Somatic stem cells are now being identified with increasing confidence across a range of tumour prone tissues. For many of these same tissues, cancer stem cells have been identified with varying degrees of confidence. Although ultimate proof of the cancer stem cell is lacking for most of these tissues, the characteristics of these putative populations share at least some characteristics with normal stem cells. This suggests either that cancer stem cells directly originate from transformed somatic stem cells, or that there is a measure of convergent ‘evolution’ of the two stem cell types. Given the high turnover nature of many of these tissues, it is tempting to speculate that high activity within the stem cell compartment directly translates into an increased susceptibility to transformation. However, as yet there is little direct evidence to confirm or refute this.
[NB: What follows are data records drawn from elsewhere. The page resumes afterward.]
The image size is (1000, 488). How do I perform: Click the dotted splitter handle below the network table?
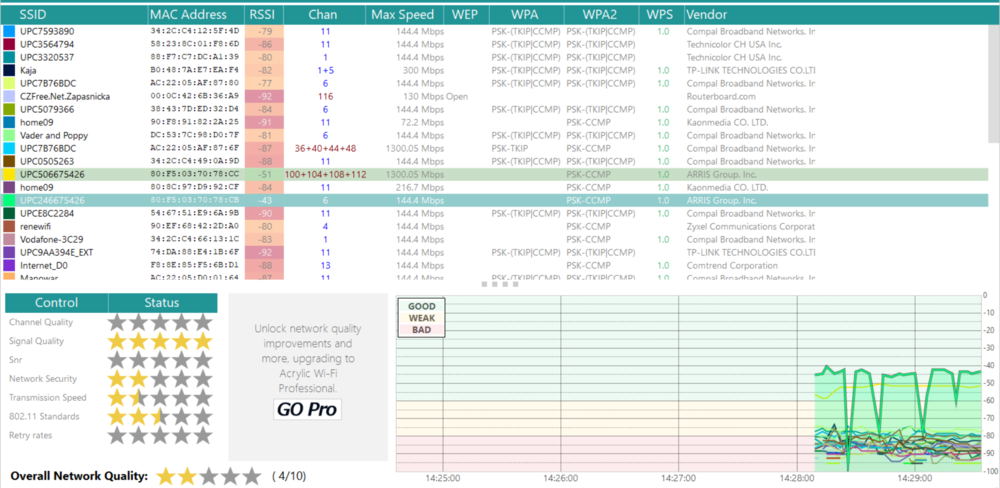tap(499, 284)
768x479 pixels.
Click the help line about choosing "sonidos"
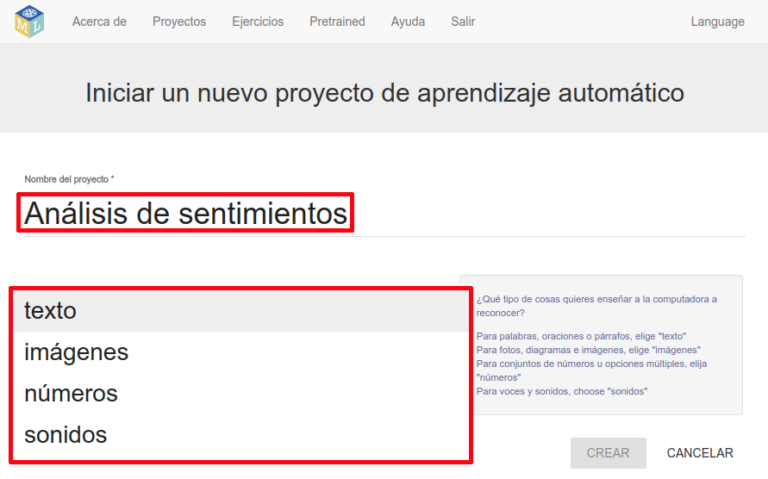point(562,392)
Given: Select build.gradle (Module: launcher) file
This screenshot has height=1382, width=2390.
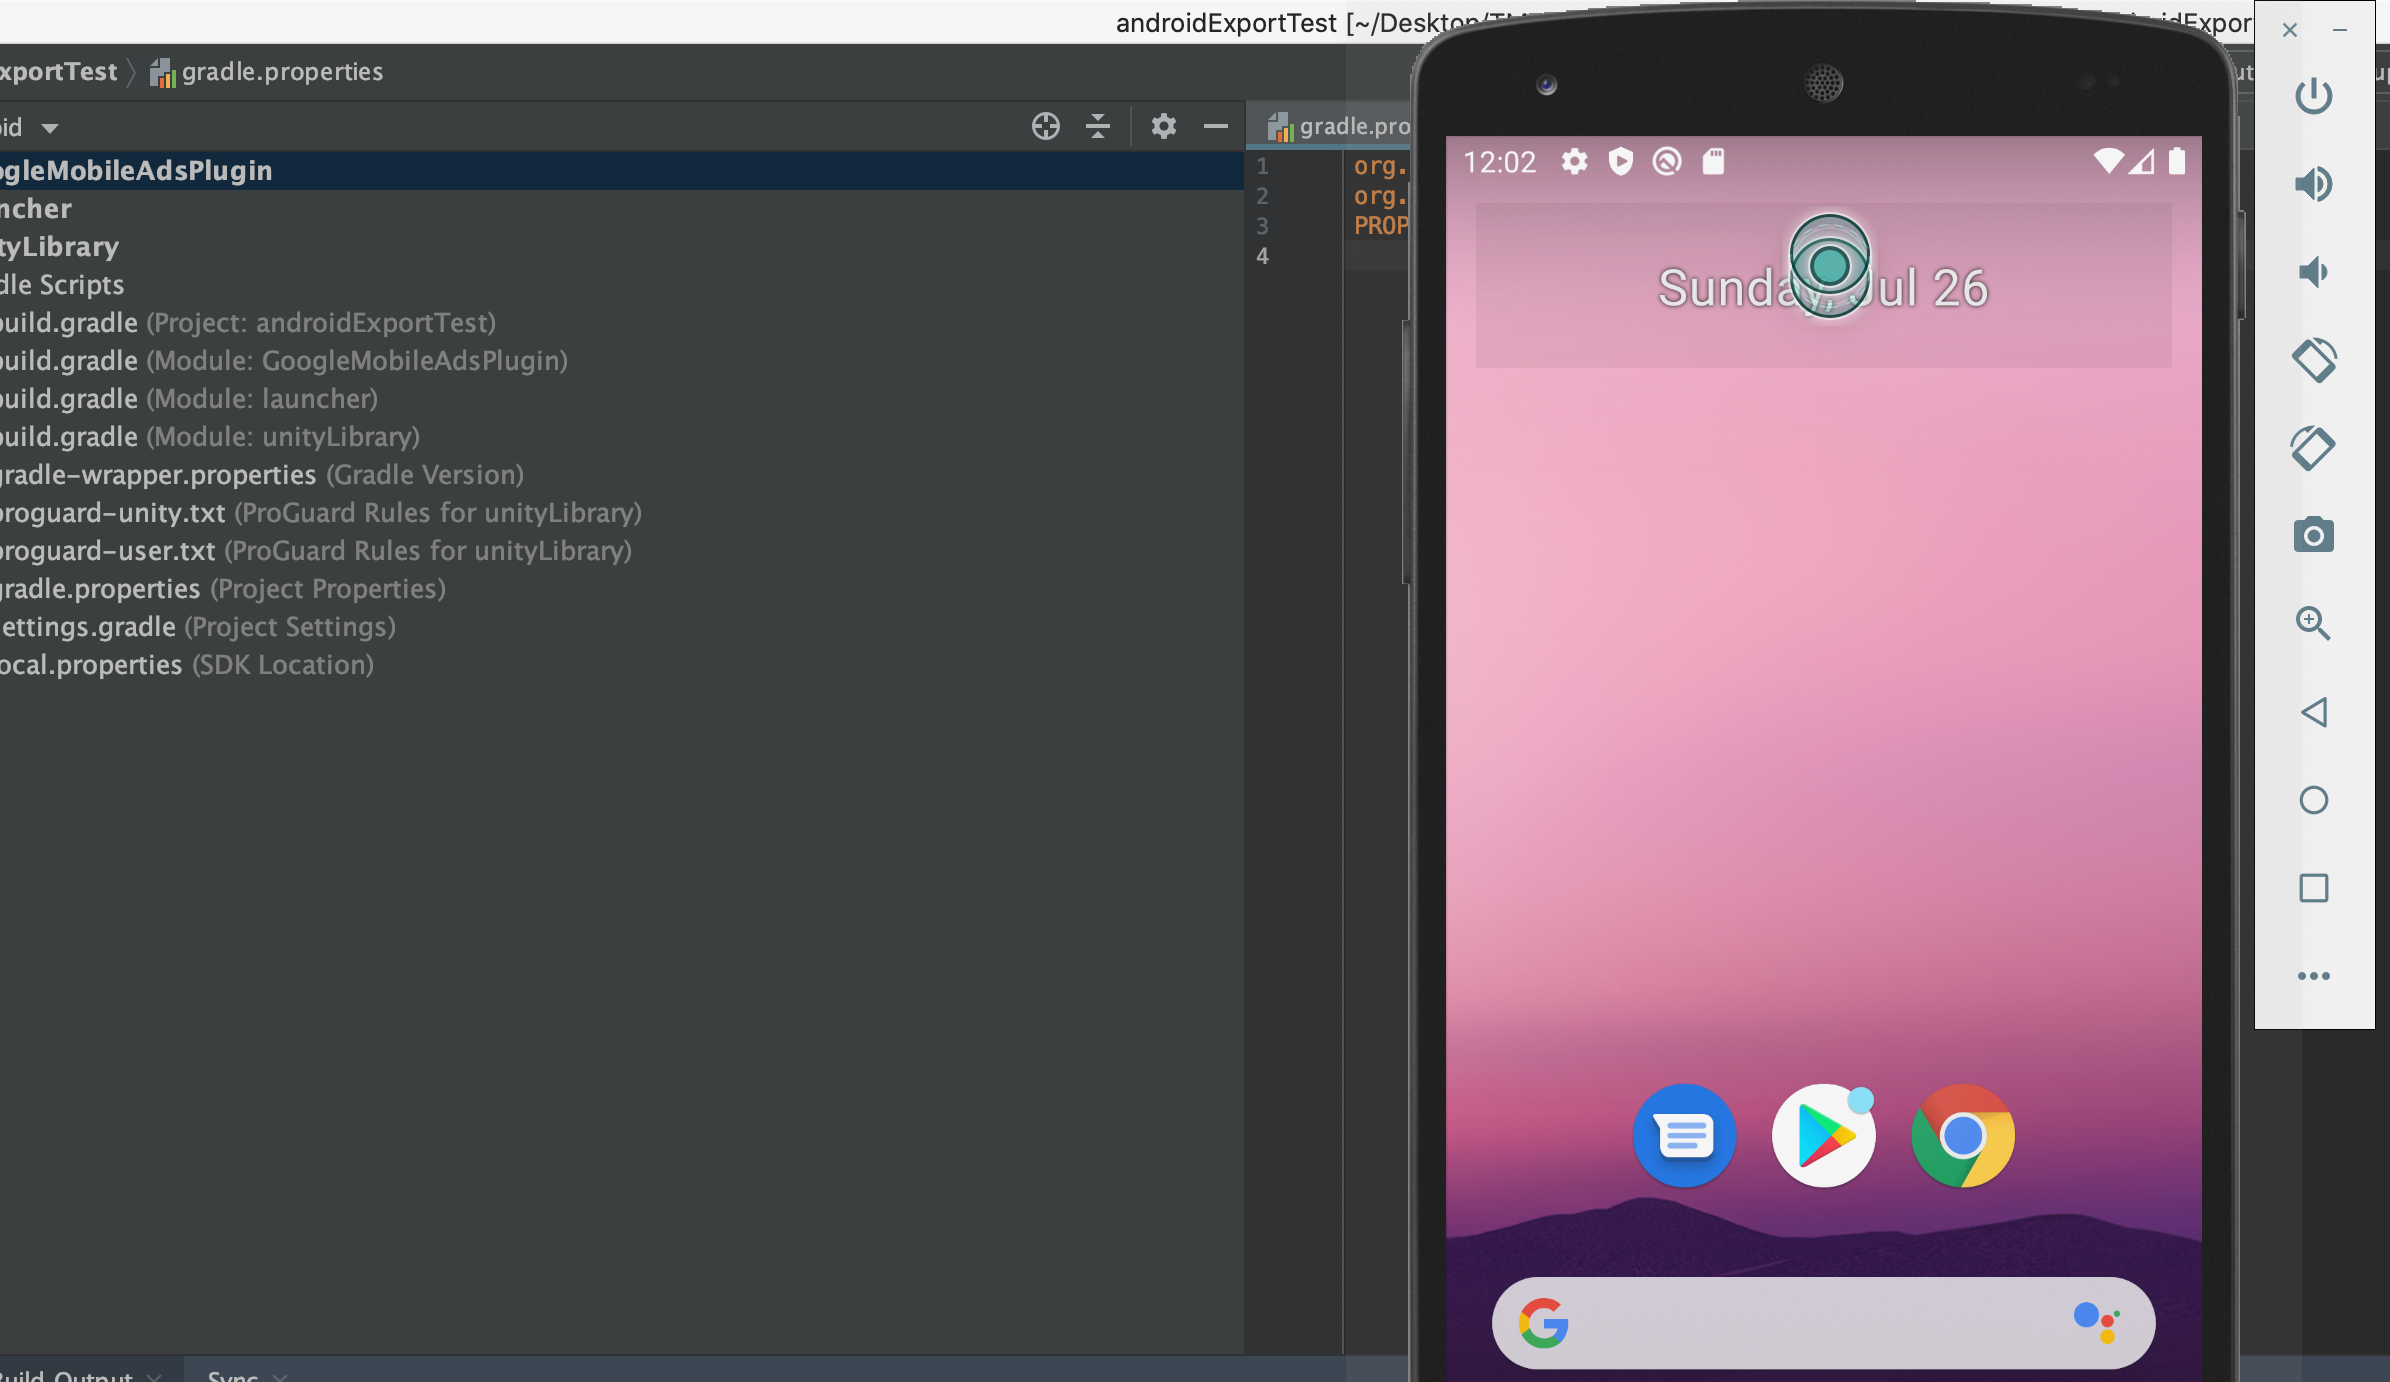Looking at the screenshot, I should 190,399.
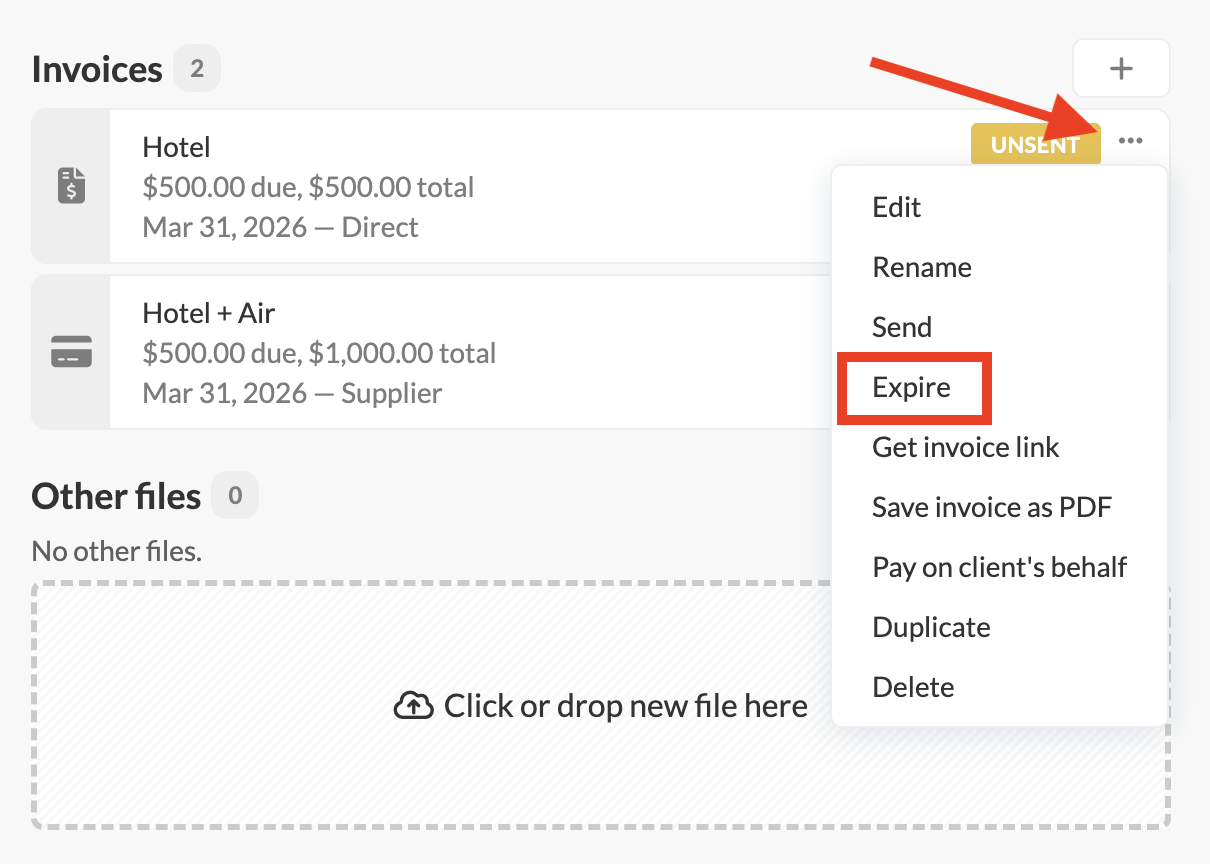Screen dimensions: 1210x864
Task: Choose the Expire option
Action: click(911, 387)
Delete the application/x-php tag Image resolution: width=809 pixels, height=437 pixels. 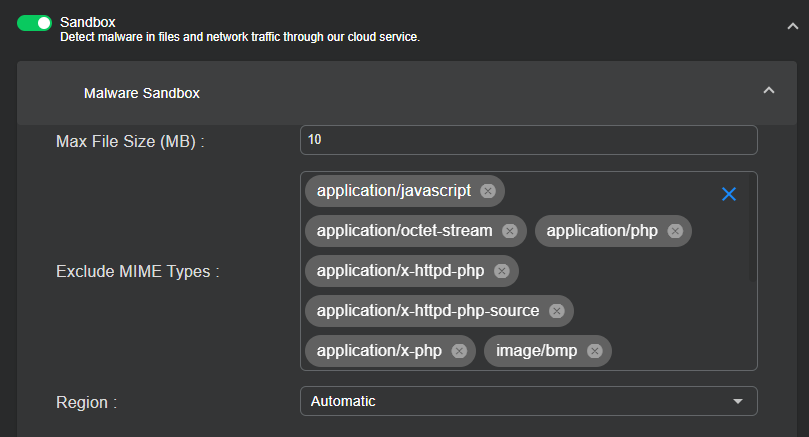459,351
The parallels existing between the two cell types do have implications for tumour therapy. Existing strategies have been developed to target the majority of cells within the tumour, as they are often identified through their ability to shrink tumour mass. However, this may only serve to de-bulk the tumour, potentially leaving cancer stem cells undamaged and so allow relapse of the tumour. This problem can potentially be solved by developing strategies that specifically target the cancer stem cell population. However, given the overlaps discussed in this review, it will be critical that these therapies do not also catastrophically impair the normal somatic stem population.